De friegaplatos a Estrella Michelín
No es frecuente, pero a veces ocurre. Uno siente que el destino le ha esquivado, o peor, que le ha disparado a bocajarro, y de repente, cuando menos se lo espera, el viento comienza a hinchar las velas. María Marte ha contado en alguna ocasión que su primer trabajo en El Club Allard de Madrid fue de friegaplatos, ocupación que le permitía fijarse en los cocineros para aprender clandestinamente de ellos. Cuando el chef Diego Guerrero la puso a prueba durante tres meses en los fogones, no tuvo más remedio que compaginar ambas labores, fregando mientras sus compañeros se iban a casa, llegando a dormir en las escaleras del restaurante. Ahora es la única cocinera de Madrid con dos estrellas Michelín.
Para Cerith Wyn Evans, el final del camino era el arte. Como para Roberto Bolaño lo era la literatura o para María Marte la gastronomía
Tal vez muchas derrotas no garanticen nunca una victoria. A veces, por desgracia, la vida se compone solo de reveses. Pero no hay forma de alcanzar la meta si uno no se levanta y lo sigue intentando. Para Cerith Wyn Evans, el final del camino era el arte. Como para Roberto Bolaño lo era la literatura o para María Marte la gastronomía. Para eso se formó en los londinenses Saint Martin’s School of Art y Royal College of Art. Para dedicarse a lo que le apasionaba. Para hacer todo cuanto estuviese en su mano para ser artista. Para poder vivir, algún día, de sus esculturas y fotografías.
El éxito, sin embargo, es una conquista escurridiza, y lo más cerca que Cerith Wyn Evans logró estar entonces del arte contemporáneo fue consiguiendo un trabajo como guardia de seguridad de la Tate Britain, uno de los más importantes museos de arte británico. Allí, rodeado de exposiciones ajenas, Cerith era la versión moderna de Cenicienta. Se limitaba a observar cómo sus colegas acudían al baile mientras él se quedaba en casa vestido de uniforme y zarandeando una porra.
La Cenicienta moderna
Por fortuna, si algo tienen las hadas madrinas es que son capaces de hacer magia, y la de Cerith quiso que se convirtiese en uno de los referentes británicos del arte conceptual. Hoy, muchos años después, la Tate Britain acoge en la grandiosa galería Duveen su obra Forms in Space… By Light (In Time), un conjunto escultórico formado por más de seiscientas luces de neón descrito por el autor como un “mapa celestial que refleja cómo nos posicionamos en el mundo y cómo nos comunicamos”.

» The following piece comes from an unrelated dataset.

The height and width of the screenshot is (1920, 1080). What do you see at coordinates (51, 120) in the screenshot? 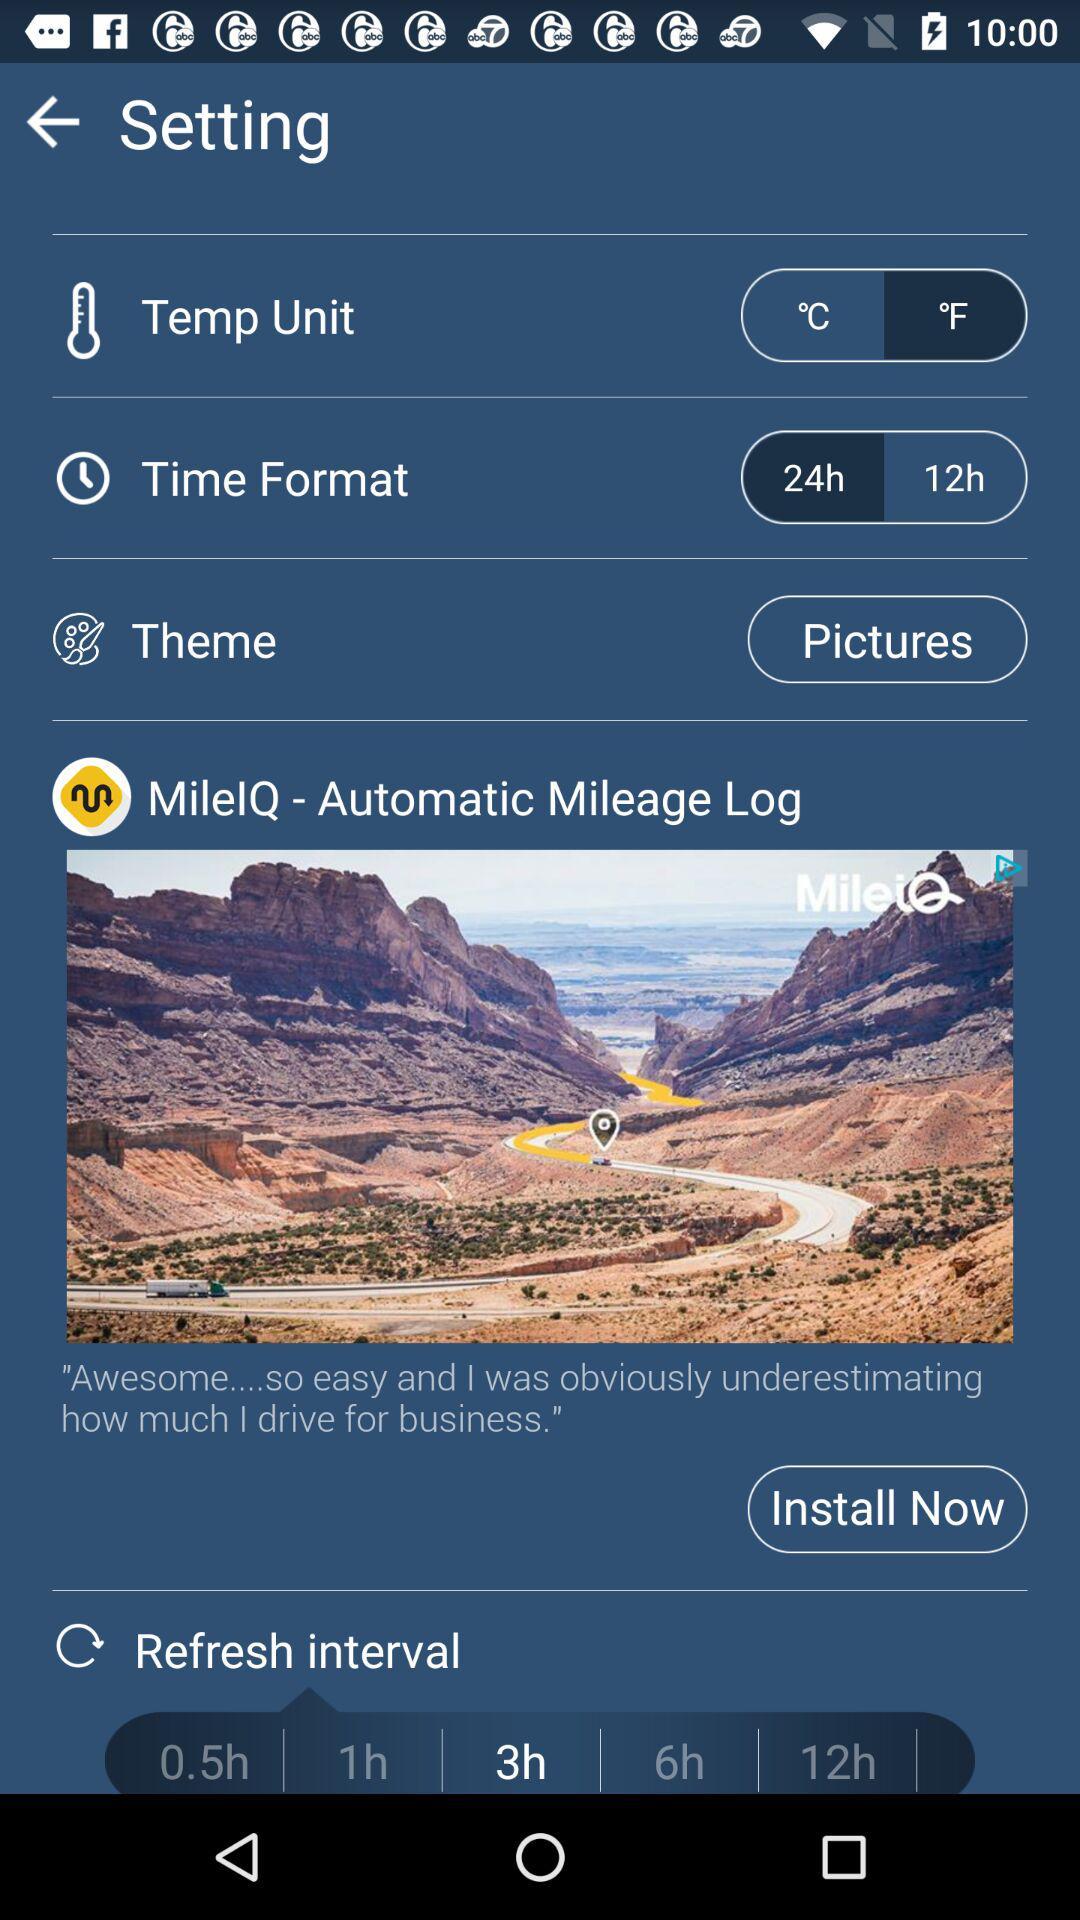
I see `previous menu` at bounding box center [51, 120].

El éxito es una conquista escurridiza, y lo más cerca que Cerith Wyn Evans logró estar entonces del arte contemporáneo fue consiguiendo un trabajo como guardia de seguridad
Alex Farquharson ha manifestado que “la exposición demuestra la habilidad de Cerith Wyn Evans para crear estructuras a partir de la luz en una escala desafiante y revela el rico universo de ideas poéticas que conforman sus proyectos”. Es la opinión que el director de la Tate Britain tiene sobre alguien que, no hace demasiado tiempo, se dedicaba a vigilar las salas del museo. Y sin necesidad de buscarlo por todo el reino para probarle un zapatito de cristal.
Kipling y Borges estaban en lo cierto. El éxito y el fracaso son dos impostores. Tanto como lo son el optimismo y el pesimismo. Ni el mundo es tan maravilloso como cuando se contempla desde lo alto ni tan horrible como cuando se contempla desde lo más bajo. Pero siendo las cosas así, y puestos a ser embaucados, ojalá sea el éxito el que nos engañe, y no el fracaso.